Molla cami bir gün bir kimseye ne iş yapıyorsun, diye sordu. O da “hamdolsun huzurluyum; sıhhat ve afiyette bulunduğum halde dünyayı terkederek bir köşeye çekildim. Cenab-ı Hakkın zikri ile meşgul oluyorum” dedi.
Molla cami buna cevap olarak “ Huzur ve afiyet bu değildir. Huzur ve afiyet insanın nefsinin,emmarelikten kurtulup, itmi’nana kavuşmasıdır. Nefsi itmi’nana kavuşturda ister sakin bir köşede otur, ister insanların arasında otur; farketmez” dedi.
Yani nefis, emmare olarak kötülük üfleyip durduktan sonra her nekadar insanlardan uzak sakin bir köşede vakit geçirsende ne rahat edebilirsin nede huzura yol bulabilirsin. Ama nefis riyanet ve mücahede neticesinde itmi’nana (huzura) kavuşturulursa insanların arasındada olunsa, ne rahatına halel gelir, nede huzuruna gölge düşer. Bu kişi her hal-ukarda huzura yol bulabilir inşaallahüteala.
Herşey kalpte başlar, kalpte biter. Kalp, marifetullah ile nurlanırsa, yani Mevlayı müteali gereği gibi tanıma noktasında belli bir seviye kazanmış olursa o kalbin sahibi her yerde her türlü şartlar içerisinde rahat, huzur ve mutluluk içinde olur. Bu gerçeğe Hz. Üstad şöyle işaret ediyor: “ Mü’min zindanda bile olsa mes’ut ve bahtiyardır; Kafir sarayda bile olsa bedbaht ve mustariptir. Yine Üstad şöyle diyiyor: “
İman insanı insan eder, belki insanı sultan eder. İmanlı kişi bütün kainata meydan okuyabilir ve imanın kuvvetine göre hadisatın tazyikatından kurtulabilir. Yani olayların ağırlıkları altında ezilmez. Olaylara iman gözü ile ve Allah’ın bakın dediği yerden baktığı için olayların öyle ilk göründükleri gibi vahim ve korku verici, endişelere sevkedici mahiyette olmadıklarını iman nuruyla anlar.

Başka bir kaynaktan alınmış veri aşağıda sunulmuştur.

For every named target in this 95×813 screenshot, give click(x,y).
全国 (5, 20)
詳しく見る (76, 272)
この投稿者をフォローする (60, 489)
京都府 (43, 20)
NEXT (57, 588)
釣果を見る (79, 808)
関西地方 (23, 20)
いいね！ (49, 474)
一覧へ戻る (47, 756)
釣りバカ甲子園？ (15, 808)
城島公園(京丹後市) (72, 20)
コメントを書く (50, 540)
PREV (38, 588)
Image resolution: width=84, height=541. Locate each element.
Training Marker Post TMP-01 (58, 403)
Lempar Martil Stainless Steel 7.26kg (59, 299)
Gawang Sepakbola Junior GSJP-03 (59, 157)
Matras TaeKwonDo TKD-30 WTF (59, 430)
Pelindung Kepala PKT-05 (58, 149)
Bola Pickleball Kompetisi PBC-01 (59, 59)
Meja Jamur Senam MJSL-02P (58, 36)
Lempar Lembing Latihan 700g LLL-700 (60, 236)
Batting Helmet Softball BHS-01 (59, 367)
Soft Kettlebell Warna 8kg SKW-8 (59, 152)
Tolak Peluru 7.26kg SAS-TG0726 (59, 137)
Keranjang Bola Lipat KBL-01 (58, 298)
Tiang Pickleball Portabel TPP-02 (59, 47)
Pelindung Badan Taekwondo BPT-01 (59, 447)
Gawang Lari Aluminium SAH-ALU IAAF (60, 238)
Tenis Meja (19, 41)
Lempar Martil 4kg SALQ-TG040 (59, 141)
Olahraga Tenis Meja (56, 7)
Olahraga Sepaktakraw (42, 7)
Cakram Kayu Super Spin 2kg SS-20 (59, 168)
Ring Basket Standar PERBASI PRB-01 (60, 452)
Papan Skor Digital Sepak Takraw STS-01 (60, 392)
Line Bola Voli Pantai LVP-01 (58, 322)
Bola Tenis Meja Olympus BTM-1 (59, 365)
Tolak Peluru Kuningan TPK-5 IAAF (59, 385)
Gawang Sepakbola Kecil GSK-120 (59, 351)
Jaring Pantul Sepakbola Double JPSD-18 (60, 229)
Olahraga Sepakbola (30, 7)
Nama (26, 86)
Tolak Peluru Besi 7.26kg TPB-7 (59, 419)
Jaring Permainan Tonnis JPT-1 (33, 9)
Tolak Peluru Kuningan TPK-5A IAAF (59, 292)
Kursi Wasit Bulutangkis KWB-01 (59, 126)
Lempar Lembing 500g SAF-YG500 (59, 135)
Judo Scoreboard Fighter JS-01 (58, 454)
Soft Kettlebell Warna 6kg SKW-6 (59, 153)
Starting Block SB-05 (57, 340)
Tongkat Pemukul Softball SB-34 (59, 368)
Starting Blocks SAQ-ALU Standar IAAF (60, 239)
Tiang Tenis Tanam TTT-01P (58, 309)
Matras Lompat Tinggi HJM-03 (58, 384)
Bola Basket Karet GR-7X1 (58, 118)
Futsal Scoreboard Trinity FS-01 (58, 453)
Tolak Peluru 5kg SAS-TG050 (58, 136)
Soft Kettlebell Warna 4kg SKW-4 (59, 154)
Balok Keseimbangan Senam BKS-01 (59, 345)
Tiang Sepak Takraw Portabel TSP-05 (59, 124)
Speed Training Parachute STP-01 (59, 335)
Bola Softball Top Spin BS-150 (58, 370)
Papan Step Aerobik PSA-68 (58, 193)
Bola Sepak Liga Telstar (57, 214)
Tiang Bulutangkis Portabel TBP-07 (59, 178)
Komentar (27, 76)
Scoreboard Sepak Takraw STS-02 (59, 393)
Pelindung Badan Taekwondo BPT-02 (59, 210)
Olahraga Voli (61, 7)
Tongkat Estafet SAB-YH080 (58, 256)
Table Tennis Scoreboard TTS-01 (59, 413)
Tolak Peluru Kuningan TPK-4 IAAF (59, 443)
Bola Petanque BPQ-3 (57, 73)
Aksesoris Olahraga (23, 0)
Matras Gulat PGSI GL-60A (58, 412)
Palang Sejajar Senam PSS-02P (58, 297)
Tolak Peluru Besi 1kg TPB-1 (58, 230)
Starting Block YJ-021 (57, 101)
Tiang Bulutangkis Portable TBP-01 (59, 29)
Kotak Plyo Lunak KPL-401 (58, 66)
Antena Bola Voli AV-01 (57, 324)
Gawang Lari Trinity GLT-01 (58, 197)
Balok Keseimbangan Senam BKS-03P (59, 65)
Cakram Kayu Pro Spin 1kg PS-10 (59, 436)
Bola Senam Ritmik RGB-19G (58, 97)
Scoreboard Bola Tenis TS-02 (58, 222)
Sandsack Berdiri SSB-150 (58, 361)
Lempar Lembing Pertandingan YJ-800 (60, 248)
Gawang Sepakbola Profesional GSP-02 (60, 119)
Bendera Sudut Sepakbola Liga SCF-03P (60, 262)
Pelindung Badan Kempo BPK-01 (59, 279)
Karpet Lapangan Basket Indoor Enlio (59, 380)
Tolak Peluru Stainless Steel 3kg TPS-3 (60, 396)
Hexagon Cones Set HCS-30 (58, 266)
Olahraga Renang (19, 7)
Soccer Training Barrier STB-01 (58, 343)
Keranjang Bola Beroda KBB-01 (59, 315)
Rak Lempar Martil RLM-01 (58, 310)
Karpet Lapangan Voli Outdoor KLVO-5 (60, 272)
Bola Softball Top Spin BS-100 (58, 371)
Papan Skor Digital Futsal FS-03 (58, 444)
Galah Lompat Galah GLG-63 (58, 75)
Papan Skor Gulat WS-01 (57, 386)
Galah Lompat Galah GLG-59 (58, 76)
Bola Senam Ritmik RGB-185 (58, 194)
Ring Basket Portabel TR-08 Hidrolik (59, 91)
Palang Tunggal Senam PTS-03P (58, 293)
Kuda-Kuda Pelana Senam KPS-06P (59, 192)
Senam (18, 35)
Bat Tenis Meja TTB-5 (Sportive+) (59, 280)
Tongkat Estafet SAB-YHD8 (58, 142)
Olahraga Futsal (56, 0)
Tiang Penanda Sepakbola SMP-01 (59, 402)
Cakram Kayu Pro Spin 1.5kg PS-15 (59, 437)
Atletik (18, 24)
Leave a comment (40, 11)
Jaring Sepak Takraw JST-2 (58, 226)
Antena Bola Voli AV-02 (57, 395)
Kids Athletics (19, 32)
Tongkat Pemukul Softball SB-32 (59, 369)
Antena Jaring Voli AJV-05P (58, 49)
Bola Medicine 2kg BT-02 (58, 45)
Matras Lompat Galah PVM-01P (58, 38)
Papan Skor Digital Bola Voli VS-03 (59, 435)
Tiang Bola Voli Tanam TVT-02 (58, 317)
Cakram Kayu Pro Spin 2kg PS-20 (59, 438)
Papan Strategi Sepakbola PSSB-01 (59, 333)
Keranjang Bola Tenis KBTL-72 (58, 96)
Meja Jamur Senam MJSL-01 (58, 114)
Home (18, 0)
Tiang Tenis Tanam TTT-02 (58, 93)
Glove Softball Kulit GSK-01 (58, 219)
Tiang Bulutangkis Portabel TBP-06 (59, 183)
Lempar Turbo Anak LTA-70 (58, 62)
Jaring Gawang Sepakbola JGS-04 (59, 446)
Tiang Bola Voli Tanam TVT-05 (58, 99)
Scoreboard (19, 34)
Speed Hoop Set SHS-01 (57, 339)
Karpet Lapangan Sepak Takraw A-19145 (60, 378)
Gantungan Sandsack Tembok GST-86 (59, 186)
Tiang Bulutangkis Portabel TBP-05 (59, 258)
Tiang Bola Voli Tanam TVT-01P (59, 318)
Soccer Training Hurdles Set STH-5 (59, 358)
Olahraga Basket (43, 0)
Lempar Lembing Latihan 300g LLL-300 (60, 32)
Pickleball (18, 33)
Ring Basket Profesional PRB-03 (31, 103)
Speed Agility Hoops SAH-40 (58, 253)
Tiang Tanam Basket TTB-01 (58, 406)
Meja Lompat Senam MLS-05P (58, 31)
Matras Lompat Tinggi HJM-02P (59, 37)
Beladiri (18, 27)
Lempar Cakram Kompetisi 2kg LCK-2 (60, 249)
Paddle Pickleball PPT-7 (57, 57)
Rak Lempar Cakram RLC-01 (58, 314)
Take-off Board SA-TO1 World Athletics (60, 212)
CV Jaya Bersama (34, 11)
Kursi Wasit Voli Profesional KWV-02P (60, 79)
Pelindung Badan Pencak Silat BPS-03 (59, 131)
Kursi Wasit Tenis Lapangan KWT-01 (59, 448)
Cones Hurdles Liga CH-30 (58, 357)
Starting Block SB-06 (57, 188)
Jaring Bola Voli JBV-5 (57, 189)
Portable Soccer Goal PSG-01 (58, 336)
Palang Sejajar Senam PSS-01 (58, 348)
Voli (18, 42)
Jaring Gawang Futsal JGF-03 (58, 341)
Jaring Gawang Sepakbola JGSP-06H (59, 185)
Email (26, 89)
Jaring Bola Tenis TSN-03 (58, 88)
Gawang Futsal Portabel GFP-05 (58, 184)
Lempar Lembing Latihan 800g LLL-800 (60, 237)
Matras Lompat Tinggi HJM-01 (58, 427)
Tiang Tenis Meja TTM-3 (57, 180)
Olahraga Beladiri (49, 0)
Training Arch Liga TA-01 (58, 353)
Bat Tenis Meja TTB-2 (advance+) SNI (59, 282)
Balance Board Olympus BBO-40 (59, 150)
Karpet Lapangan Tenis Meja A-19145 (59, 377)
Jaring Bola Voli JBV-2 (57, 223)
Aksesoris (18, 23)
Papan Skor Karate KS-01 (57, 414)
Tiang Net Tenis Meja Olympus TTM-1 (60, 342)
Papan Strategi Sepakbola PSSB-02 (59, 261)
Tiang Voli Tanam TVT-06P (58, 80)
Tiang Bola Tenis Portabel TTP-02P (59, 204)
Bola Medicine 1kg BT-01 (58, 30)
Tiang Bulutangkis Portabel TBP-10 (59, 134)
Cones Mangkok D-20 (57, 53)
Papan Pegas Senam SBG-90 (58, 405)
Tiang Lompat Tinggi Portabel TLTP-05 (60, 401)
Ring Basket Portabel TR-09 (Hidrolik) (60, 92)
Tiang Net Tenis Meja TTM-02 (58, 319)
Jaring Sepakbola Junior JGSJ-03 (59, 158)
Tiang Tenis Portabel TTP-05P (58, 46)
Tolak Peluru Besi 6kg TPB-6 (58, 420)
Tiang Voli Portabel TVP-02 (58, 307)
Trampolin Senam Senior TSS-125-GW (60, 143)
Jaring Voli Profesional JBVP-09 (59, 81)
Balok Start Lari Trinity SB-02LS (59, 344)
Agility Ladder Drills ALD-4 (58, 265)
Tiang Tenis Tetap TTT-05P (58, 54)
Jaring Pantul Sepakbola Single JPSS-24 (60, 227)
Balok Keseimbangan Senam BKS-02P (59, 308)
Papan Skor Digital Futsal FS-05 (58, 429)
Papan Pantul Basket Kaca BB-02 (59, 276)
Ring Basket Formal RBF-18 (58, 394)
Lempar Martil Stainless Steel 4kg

Kendisini biiznillahi teala çarçabuk toparlayıp hadiselerin kendisiyle değil; hadiselere bağlı kılınan hikmet ve hakikat nurlarıyla meşgul olmaya başlar. İnsan kendisini, olayların kendisiyle meşgul olmaktan alıkoyabildiği oranda da onların ağırlıkları altına girmemiş olur.
Dolayısıyla olaylara kendisini ezdirmemiş olur. Biiznillahi teala bir örnek verecek olursak; sabah ve akşam namazlarından sonra Aşr’i Şerif olarak Haşır suresinin son ayetlerini okuyoruz. En sonunda da “Ve hüvel Azizülhakim” diyoruz. Sureyi okuyup bitirdikten sonrada “ sadakallahülazim” diyoruz.
Şimdi, “Biz Kur’an-ı, mana ve mesajlarını anlayasınız” diye gönderdik. Ayet-i Kerimesi uyarınca o ibareye dikkat edelim. O (Allah) hem Aziz, hem Hakimdir” buyruluyor. Bu iki ism-i şerif niçin birarada zikredildi. Cenab-ı Hakkın 99 Esmaülhüsnası var. Özellikle bu iki ism-i şerifin birarada zikredilmesi, elbette cok hikmet ve mesajları içermektedir.
Şöyle ki: Bu iki ism-i şerif birarada beraber değerlendirmeye tabi tutulduğu zaman bize bir ölçü ve bir hayata bakış açısı kazandırıyor. Yani hayata ve olaylara bu iki İsm-i Şerifin inşa ettiği pencereden bakmamız muradolunmakta, istenmektedir.